Document extract
● ● ● ●
GRILLED TILAPIA, BOILED BROWN RICE, FRIED RIPED PLANTAIN AND TOMATO STEW

DELICIOUS DINNER

RECIPE

Serving a whole fish for dinner to some of my American friends seemed culturally different. But after they tried it, what do you expect, they wanted more. Grilled tilapia is a Ghanaian delicacy, you can serve with other courses such as Banku, which I will share the recipe later, boiled rice, yams, and any accompaniment meal you wish. I am sharing with you how Mama taught me as easily as possible so you can try it at home.

INGREDIENTS

  • Tilapia

  • 1-2 lemons

  • Salt and freshly ground black pepper

  • 2 teaspoon whole white pepper

  • 2 teaspoon whole black pepper

  • 1-2 African Nutmeg

  • 7-10 garlic cloves

  • 2 teaspoons anise seeds

  • ½ inch ginger

  • 1 teaspoon paprika

  • 2 tablespoon chicken bouillon powder or cubes

  • 1-piece 1/2-inch fresh ginger, peeled and thinly sliced

  • 1/2 cup coarsely chopped basil parsley

  • ¼ cup onions or ¼ medium onion

  • 1 big bell green paper

  • 3 spring onions

  • 1 large onion

  • 1 cup of brown rice

  • Tin Tomatoes

  • Olive/canola oil

  • 2 pieces of ripped plantain

Method

  • Remove all fins and scales from the fish with kitchen scissors or knives.

  • Clean fish thoroughly with water and lemon to remove the fishy smell.

  • Make three-four diagonal slits on each side of the fish, all the way right through the bone. Season fish with salt, pepper, and squeeze some lemon over it. Set aside.

  • Using a coffee grinder – grind all the dry spices – anise seeds, African nutmeg, white pepper, and black pepper. Add to a bowl.

  • Chop parsley, onion, basil, garlic, ginger, bouillon cubes, some spring onion, bell pepper and place them in a blender. Blend/ pulse adding olive oil/water as needed until the ingredients are finely pureed. Add to the bowl of dry spices. Add paprika and more oil if need be. Mix all together thoroughly into a paste.

  • Pour the marinade over the fish, and gently flip them back and forth until coated inside and out. Let it marinate in the fridge overnight or for up to 24hours

  • Preheat the oven to high heat about 350 degrees.
● ● ● ●
Recorded data
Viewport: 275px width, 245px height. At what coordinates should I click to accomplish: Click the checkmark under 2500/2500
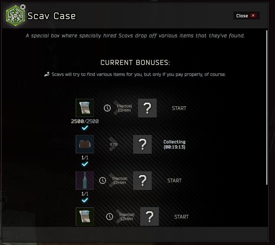click(85, 128)
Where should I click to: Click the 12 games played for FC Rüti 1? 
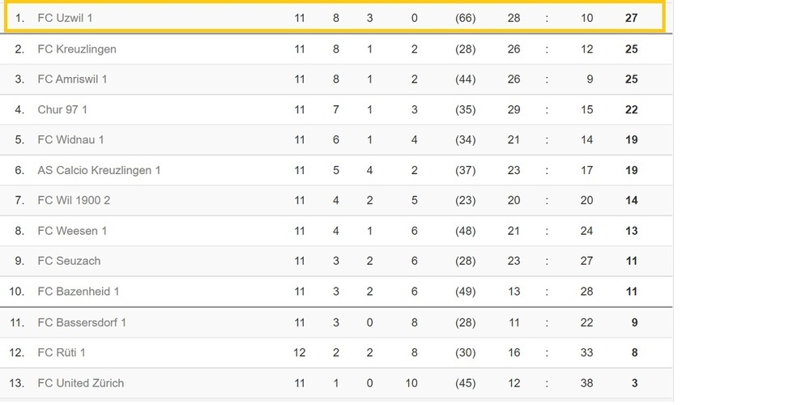[300, 353]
● ● ● ●
Tasks to carry out
(A) Reproduce the part of the grilled tilapia recipe that opens with the words containing "DELICIOUS DINNER" and closes with "it at home.".
(B) Sum up the grilled tilapia recipe in two sentences.
The lines above play no part in this work.

Expected outputs
(A)
DELICIOUS DINNER

RECIPE

Serving a whole fish for dinner to some of my American friends seemed culturally different. But after they tried it, what do you expect, they wanted more. Grilled tilapia is a Ghanaian delicacy, you can serve with other courses such as Banku, which I will share the recipe later, boiled rice, yams, and any accompaniment meal you wish. I am sharing with you how Mama taught me as easily as possible so you can try it at home.

(B) Grilled tilapia is a Ghanaian delicacy that can be served with accompaniments such as banku, boiled rice, or yams. The fish is scaled, cleaned with water and lemon, slit, and seasoned, then coated in a paste of ground dry spices and blended fresh ingredients and marinated in the fridge overnight or for up to 24 hours before the oven is preheated to about 350 degrees.